- **Short exercise**:
Please copy out the lines below word for word, starting at the line that contains "[menuitem] (112, 42)" and ending with the last line, both included.

- **Entries**:
......
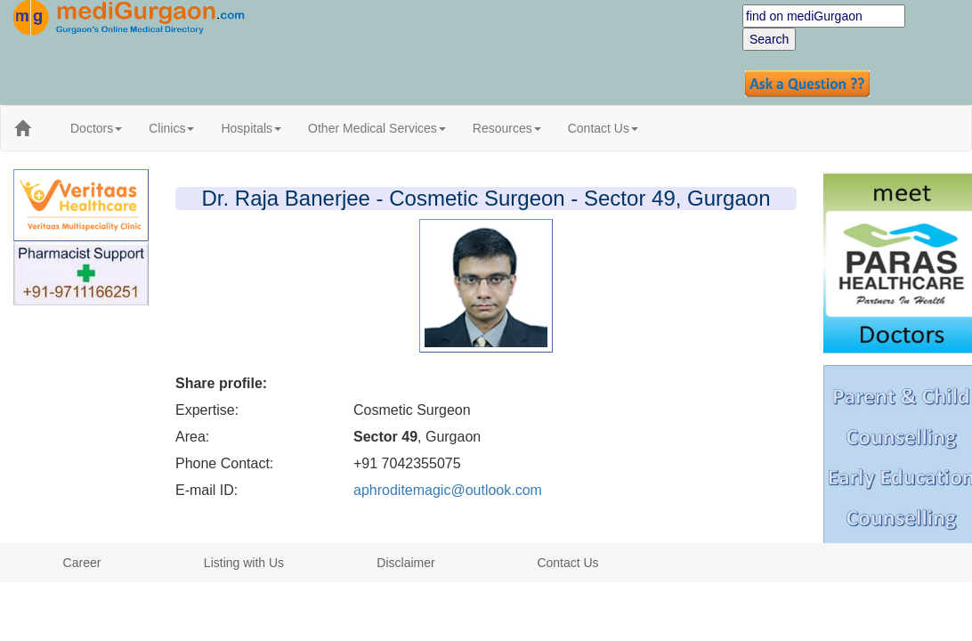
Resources (507, 128)
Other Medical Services (377, 128)
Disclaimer (405, 563)
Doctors (96, 128)
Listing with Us (244, 563)
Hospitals (251, 128)
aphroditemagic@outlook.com (447, 490)
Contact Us (603, 128)
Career (82, 563)
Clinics (171, 128)
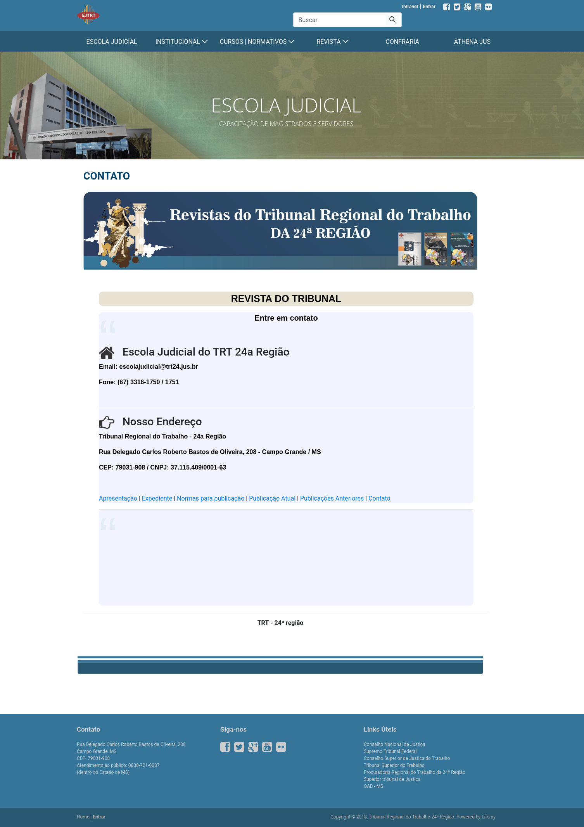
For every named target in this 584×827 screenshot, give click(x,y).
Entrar (429, 6)
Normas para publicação (210, 498)
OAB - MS (373, 786)
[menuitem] (112, 42)
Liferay (489, 817)
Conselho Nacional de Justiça (394, 744)
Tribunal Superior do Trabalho (394, 765)
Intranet (410, 6)
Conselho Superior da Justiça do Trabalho (407, 758)
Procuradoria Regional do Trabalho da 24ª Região (414, 772)
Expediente (158, 498)
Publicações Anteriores (332, 498)
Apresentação (119, 498)
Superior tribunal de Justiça (392, 779)
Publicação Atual (272, 498)
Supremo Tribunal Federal (390, 751)
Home (83, 817)
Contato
......
- **Response to the task**:
[menuitem] (112, 42)
Liferay (489, 817)
Conselho Nacional de Justiça (394, 744)
Tribunal Superior do Trabalho (394, 765)
Intranet (410, 6)
Conselho Superior da Justiça do Trabalho (407, 758)
Procuradoria Regional do Trabalho da 24ª Região (414, 772)
Expediente (158, 498)
Publicações Anteriores (332, 498)
Apresentação (119, 498)
Superior tribunal de Justiça (392, 779)
Publicação Atual (272, 498)
Supremo Tribunal Federal (390, 751)
Home (83, 817)
Contato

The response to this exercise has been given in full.